This demonstration auto-generates a simulation grid randomly (see Informal Explanation tab for more details).

Reset simulation >>

What is this?

Physarum Polycephalum, a single cell organism, collects together to create food-gathering structures that rival the complexity and efficiency of artificial networks. However, while planning a transportation system may take days or longer for mankind, slime mold can do it in hours without any centralized intelligence. Leveraging these collections of cells and their use of pheromones (chemical messengers) to optimize their internal structure, researchers have modeled transportation systems, wireless networks, and many other artificial systems (Emergence). This simulation demonstrates a computational model for slime mold, one example of an emergent self-organizing complex adaptive system.

Why does this matter?

If a mathematical / computational model can capture the internal optimizing behavior of Physarum Polycephalum, computers could also perform rapid network optimization just as quickly or even faster than the natural organism. This could help engineers create "smarter" transportation systems, computer networks, etc. This HTML5 canvas-based display demonstrates a possible computational model for Physarum Polycephalum.

How does it work?

Following the Cellular Potts Model explored in Niklas B. Semmler's Emergent Networks: A Slime Mold Simulation, this simulation runs off of a chemical field using "pheromones" like actual slime mold.
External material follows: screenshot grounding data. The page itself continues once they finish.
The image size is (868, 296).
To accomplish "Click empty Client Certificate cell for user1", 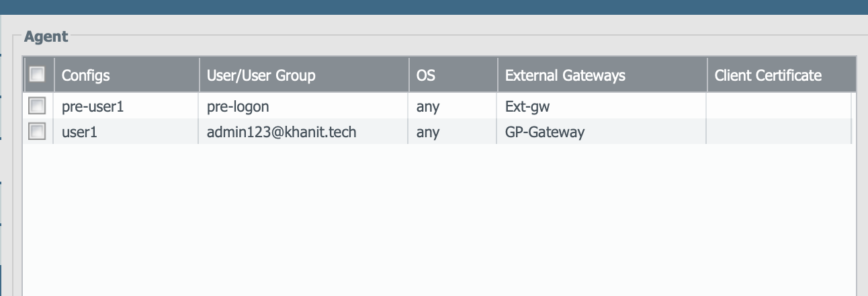I will (778, 132).
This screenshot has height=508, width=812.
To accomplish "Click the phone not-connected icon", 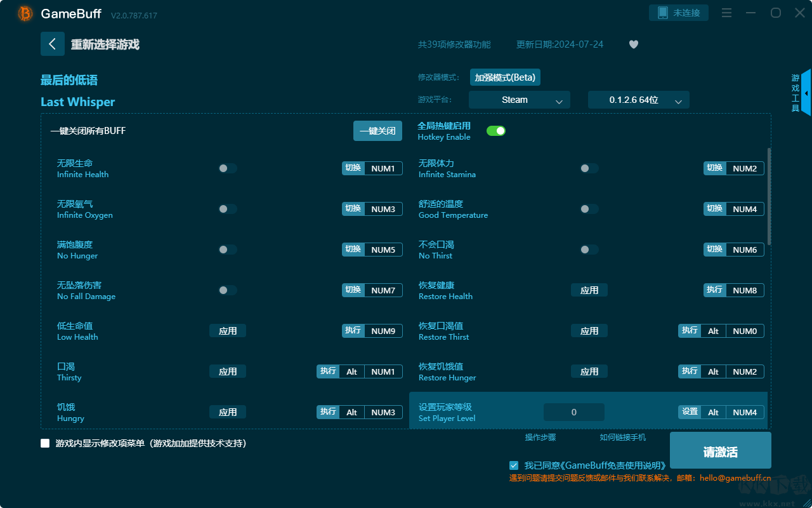I will (x=663, y=13).
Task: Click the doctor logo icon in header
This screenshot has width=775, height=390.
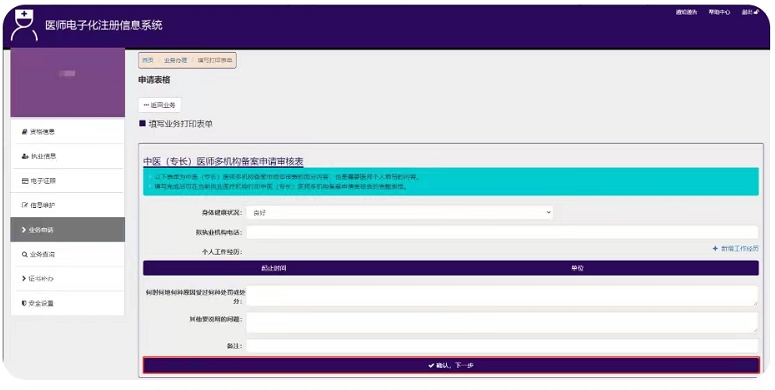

However, instead of cells giving off these chemical messengers, this model approximates the same phenomenons by having the simulation obstacles and food give off the chemical signals themselves. Therefore, this simulation uses the following chemical attractors and repellents:

  • Living slime mold cells attract other slime mold cells slightly with quick pheromone decay (small negative number and quick decay).
  • Food gives of a strong attractant with slow decay (large negative number and slow decay).
  • Obstacles give off a strong but quickly decaying repellent (large positive number and quick decay).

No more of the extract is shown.